However, there was a blow for smokers as Hunt confirmed “an excise duty on vaping products from October 2026” and a “one-off increase in tobacco duty… to maintain the financial incentive to choose vaping over smoking”.

While following calls from the Confederation of British Industry (CBI) and Make UK, Hunt confirmed he would bring forward legislation to make full expensing apply to leased assets, as well as upping the VAT registration threshold from £85,000 to £90,000 from April 1.

On pension funds, the Chancellor announced he would give “new powers to The Pensions Regulator and Financial Conduct Authority” to improve value and create new disclosure rules on UK/foreign investment.

There will also be a retail sale of Natwest shares by this summer at the earliest, while a new British Savings Bond and a brand new British ISA, worth £5,000 annually, will be created, he added.

Property taxes saw Hunt abolish the Furnished Holiday Lettings regime, as well as scrapping stamp duty relief for people who purchase more than one dwelling in a single transaction.

He also reduced the higher rate of property capital gains tax from 28 per cent to 24 per cent, and extended the “sunset on the Energy Profits Levy for an additional year to 2029 raising £1.5bn”.

The latest Office for Budget Responsibility (OBR) figures on inflation, the Chancellor revealed, indicate inflation is set to drop below two per cent “in just a few months time, nearly a whole year earlier than forecast in the autumn statement”.

Crucially, Hunt also said the OBR have forecast the government is set to meet its fiscal rules to have debt falling as a share of GDP within five years, giving the UK final year headroom against debt falling of £8.9bn.

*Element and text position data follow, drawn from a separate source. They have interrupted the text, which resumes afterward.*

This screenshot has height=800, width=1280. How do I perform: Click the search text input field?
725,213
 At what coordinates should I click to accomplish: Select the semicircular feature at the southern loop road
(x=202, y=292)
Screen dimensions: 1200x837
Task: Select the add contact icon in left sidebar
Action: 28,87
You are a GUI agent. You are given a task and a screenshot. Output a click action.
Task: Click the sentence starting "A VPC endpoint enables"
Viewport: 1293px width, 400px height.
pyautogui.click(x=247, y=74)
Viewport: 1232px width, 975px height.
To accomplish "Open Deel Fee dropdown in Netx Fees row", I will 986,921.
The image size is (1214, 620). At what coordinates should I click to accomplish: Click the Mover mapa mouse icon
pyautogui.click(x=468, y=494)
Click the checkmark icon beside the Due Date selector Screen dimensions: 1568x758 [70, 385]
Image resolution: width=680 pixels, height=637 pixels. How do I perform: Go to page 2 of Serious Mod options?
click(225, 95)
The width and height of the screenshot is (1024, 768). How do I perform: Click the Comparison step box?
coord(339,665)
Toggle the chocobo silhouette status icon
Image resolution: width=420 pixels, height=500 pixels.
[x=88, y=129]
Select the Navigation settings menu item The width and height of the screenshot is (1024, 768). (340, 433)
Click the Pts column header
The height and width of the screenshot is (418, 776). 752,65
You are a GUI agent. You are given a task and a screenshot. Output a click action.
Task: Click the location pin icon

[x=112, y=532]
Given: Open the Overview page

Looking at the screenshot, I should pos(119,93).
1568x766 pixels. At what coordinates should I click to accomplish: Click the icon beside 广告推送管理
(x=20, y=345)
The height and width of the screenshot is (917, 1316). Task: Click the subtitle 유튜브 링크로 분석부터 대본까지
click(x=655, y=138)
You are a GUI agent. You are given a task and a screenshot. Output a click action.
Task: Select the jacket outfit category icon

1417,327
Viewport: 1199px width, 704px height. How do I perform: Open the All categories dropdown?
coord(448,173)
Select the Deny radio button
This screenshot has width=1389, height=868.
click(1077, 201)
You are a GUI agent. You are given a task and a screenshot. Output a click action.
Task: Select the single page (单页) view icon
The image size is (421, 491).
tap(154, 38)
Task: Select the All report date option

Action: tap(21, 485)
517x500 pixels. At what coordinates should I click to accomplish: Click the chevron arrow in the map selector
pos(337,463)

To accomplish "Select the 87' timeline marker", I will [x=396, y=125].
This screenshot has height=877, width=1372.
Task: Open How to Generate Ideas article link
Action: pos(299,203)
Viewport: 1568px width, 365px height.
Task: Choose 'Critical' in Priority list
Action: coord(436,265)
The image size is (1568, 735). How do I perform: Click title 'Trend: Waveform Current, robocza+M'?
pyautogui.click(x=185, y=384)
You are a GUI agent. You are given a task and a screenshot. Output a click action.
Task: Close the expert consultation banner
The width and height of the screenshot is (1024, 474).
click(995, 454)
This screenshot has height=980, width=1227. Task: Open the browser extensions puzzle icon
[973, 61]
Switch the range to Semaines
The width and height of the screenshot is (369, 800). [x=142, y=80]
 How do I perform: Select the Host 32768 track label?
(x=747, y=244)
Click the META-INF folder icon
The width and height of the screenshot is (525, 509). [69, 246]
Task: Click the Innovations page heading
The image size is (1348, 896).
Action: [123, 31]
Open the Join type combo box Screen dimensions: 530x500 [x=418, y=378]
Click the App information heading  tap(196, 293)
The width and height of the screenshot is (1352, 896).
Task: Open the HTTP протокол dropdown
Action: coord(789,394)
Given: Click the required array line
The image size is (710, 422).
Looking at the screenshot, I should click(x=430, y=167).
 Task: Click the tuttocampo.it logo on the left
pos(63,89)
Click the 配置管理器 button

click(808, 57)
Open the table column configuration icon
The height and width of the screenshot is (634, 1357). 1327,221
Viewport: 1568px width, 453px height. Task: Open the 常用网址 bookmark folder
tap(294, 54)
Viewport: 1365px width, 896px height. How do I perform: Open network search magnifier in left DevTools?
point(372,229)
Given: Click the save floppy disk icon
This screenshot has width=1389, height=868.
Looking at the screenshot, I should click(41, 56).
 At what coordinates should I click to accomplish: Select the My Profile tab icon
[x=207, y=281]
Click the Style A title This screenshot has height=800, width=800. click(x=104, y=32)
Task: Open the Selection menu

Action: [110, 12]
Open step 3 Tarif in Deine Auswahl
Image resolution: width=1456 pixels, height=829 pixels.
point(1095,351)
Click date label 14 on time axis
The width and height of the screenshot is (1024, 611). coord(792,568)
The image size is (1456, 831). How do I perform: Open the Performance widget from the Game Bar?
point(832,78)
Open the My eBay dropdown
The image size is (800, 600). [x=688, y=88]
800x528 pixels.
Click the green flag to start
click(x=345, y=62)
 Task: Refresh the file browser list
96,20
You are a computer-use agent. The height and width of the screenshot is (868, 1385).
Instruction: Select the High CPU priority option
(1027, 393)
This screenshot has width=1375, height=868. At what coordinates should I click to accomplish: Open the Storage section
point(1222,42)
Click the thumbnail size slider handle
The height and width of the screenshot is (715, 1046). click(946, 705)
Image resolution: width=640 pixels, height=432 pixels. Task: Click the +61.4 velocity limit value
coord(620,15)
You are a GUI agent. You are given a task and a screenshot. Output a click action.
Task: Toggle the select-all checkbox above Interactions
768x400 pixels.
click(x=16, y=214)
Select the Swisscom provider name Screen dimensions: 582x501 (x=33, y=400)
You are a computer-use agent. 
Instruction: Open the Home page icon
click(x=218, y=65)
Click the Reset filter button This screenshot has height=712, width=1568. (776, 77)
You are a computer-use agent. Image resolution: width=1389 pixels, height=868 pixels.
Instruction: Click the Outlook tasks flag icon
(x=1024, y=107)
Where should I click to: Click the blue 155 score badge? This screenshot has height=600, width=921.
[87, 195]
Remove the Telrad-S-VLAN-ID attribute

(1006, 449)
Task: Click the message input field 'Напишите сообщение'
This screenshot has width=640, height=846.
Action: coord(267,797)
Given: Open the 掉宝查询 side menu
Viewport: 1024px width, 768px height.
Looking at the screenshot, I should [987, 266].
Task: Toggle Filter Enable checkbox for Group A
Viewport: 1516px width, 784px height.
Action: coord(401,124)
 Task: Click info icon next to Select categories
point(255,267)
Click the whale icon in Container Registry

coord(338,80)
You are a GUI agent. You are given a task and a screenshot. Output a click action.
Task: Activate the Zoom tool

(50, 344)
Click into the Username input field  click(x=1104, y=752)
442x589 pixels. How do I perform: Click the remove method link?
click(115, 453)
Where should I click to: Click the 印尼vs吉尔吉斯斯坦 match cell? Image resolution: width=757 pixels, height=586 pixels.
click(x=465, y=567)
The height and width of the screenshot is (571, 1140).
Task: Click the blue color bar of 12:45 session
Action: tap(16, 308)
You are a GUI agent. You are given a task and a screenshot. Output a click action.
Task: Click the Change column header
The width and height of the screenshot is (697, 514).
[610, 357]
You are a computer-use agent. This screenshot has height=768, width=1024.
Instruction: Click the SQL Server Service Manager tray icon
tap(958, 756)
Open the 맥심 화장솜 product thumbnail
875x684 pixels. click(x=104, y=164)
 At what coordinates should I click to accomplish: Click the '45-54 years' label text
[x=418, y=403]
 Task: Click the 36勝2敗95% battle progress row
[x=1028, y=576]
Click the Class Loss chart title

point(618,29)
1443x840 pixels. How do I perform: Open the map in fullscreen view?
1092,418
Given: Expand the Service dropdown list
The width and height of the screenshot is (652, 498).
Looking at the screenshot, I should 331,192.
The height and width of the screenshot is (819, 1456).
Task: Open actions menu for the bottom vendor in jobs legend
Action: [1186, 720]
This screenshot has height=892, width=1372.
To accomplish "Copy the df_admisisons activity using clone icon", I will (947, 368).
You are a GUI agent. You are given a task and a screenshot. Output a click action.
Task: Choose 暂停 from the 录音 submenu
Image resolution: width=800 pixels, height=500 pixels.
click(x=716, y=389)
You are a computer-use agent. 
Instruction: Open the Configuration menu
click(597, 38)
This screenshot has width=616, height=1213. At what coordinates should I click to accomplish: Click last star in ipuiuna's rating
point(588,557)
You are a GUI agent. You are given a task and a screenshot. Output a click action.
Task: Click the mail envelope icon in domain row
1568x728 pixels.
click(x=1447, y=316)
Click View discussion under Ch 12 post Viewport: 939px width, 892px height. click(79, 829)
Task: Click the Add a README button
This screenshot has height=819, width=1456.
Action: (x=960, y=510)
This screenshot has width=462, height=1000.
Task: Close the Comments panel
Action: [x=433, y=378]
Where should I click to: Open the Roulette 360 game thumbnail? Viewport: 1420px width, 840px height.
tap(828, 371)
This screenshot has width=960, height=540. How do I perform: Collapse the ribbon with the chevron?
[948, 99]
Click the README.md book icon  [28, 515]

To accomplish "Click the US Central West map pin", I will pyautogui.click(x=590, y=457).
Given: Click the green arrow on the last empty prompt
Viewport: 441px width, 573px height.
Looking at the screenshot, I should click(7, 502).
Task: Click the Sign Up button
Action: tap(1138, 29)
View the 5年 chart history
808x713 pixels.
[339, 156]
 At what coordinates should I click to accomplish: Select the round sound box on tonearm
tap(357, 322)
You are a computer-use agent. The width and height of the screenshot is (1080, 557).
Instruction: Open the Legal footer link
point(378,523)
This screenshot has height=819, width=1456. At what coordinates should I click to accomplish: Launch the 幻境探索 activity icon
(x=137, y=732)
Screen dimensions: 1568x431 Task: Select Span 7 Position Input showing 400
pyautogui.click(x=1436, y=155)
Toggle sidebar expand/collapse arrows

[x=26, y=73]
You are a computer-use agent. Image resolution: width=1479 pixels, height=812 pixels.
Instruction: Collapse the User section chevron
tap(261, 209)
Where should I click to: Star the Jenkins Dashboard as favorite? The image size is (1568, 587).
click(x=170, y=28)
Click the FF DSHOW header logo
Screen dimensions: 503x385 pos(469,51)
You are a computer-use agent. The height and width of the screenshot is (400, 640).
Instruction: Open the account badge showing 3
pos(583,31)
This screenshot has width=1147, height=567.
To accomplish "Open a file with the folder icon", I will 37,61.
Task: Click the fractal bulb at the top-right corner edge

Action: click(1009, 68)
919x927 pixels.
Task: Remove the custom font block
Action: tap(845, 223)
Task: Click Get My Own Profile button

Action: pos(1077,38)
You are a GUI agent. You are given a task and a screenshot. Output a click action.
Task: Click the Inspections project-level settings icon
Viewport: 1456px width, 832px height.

The Budget – Hunt’s fourth fiscal event as Chancellor – came as the Conservatives hit record lows in the polls, in the face of a 27-point lead for the Labour Party.

Earlier this week, Ipsos found support for the party was at just 20 per cent – the lowest ever since the firm began its Political Monitor tracker in 1978.

Hunt came under pressure ahead of the Budget to offer a retail package to voters in the hopes of winning back wavering Conservative support.

Speculation has mounted in recent days that Prime Minister Rishi Sunak could opt to go to the country in May, to coincide with the local elections, following Conservative hopes flights to Rwanda could be taking off by late spring.

But despite the party framing the Budget as tax-cutting, according to the Institute for Fiscal Studies (IFS), over the past 14 years, the tax burden has risen to a record high.